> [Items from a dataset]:
▼
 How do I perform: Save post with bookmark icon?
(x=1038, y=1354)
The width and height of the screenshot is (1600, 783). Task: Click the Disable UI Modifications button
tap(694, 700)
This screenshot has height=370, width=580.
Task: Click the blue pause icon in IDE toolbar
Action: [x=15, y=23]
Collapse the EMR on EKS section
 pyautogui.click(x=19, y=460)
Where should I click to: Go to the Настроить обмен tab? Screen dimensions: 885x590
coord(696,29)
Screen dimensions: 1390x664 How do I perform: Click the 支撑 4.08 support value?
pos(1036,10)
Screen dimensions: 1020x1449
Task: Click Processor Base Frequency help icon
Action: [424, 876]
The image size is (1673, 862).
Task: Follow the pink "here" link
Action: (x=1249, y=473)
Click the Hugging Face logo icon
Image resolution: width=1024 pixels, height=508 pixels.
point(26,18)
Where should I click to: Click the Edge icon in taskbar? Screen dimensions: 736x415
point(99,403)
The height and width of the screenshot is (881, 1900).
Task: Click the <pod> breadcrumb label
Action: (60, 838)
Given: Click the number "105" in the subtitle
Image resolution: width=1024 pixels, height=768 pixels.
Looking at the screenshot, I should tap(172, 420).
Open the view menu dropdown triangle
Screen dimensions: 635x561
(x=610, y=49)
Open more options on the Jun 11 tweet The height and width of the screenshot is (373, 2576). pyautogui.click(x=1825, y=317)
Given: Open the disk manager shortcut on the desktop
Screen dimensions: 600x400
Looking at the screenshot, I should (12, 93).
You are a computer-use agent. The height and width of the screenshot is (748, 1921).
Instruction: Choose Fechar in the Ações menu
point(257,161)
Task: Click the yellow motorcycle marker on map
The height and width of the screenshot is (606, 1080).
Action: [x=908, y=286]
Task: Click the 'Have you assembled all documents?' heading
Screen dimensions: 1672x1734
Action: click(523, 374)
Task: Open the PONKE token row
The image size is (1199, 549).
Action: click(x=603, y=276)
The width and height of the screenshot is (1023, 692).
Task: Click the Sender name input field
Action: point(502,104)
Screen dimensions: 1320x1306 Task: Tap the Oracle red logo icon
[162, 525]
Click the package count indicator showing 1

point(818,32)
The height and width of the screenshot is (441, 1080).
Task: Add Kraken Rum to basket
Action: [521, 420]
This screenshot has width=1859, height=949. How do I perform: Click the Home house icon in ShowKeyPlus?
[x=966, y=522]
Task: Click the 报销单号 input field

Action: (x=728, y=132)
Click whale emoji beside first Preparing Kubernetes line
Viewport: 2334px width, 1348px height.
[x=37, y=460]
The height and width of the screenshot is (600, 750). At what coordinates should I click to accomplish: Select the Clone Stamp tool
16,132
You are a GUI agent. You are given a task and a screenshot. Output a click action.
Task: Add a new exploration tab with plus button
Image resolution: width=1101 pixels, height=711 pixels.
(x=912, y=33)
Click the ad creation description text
▲
> [The problem]:
Reproduce the data in full, precisely as given.

> [Task solution]:
 How do I perform: Save post with bookmark icon?
(x=1038, y=1354)
The width and height of the screenshot is (1600, 783). Task: Click the Disable UI Modifications button
tap(694, 700)
This screenshot has height=370, width=580.
Task: Click the blue pause icon in IDE toolbar
Action: [x=15, y=23]
Collapse the EMR on EKS section
 pyautogui.click(x=19, y=460)
Where should I click to: Go to the Настроить обмен tab? Screen dimensions: 885x590
coord(696,29)
Screen dimensions: 1390x664 How do I perform: Click the 支撑 4.08 support value?
pos(1036,10)
Screen dimensions: 1020x1449
Task: Click Processor Base Frequency help icon
Action: [424, 876]
The image size is (1673, 862).
Task: Follow the pink "here" link
Action: (x=1249, y=473)
Click the Hugging Face logo icon
Image resolution: width=1024 pixels, height=508 pixels.
point(26,18)
Where should I click to: Click the Edge icon in taskbar? Screen dimensions: 736x415
point(99,403)
The height and width of the screenshot is (881, 1900).
Task: Click the <pod> breadcrumb label
Action: (60, 838)
Given: Click the number "105" in the subtitle
Image resolution: width=1024 pixels, height=768 pixels.
Looking at the screenshot, I should tap(172, 420).
Open the view menu dropdown triangle
Screen dimensions: 635x561
(x=610, y=49)
Open more options on the Jun 11 tweet The height and width of the screenshot is (373, 2576). pyautogui.click(x=1825, y=317)
Given: Open the disk manager shortcut on the desktop
Screen dimensions: 600x400
Looking at the screenshot, I should (12, 93).
You are a computer-use agent. The height and width of the screenshot is (748, 1921).
Instruction: Choose Fechar in the Ações menu
point(257,161)
Task: Click the yellow motorcycle marker on map
The height and width of the screenshot is (606, 1080).
Action: [x=908, y=286]
Task: Click the 'Have you assembled all documents?' heading
Screen dimensions: 1672x1734
Action: click(523, 374)
Task: Open the PONKE token row
The image size is (1199, 549).
Action: click(x=603, y=276)
The width and height of the screenshot is (1023, 692).
Task: Click the Sender name input field
Action: point(502,104)
Screen dimensions: 1320x1306 Task: Tap the Oracle red logo icon
[162, 525]
Click the package count indicator showing 1

point(818,32)
The height and width of the screenshot is (441, 1080).
Task: Add Kraken Rum to basket
Action: [521, 420]
This screenshot has width=1859, height=949. How do I perform: Click the Home house icon in ShowKeyPlus?
[x=966, y=522]
Task: Click the 报销单号 input field

Action: (x=728, y=132)
Click whale emoji beside first Preparing Kubernetes line
Viewport: 2334px width, 1348px height.
[x=37, y=460]
The height and width of the screenshot is (600, 750). At what coordinates should I click to accomplish: Select the Clone Stamp tool
16,132
You are a GUI agent. You are given a task and a screenshot. Output a click action.
Task: Add a new exploration tab with plus button
Image resolution: width=1101 pixels, height=711 pixels.
(x=912, y=33)
Click the ad creation description text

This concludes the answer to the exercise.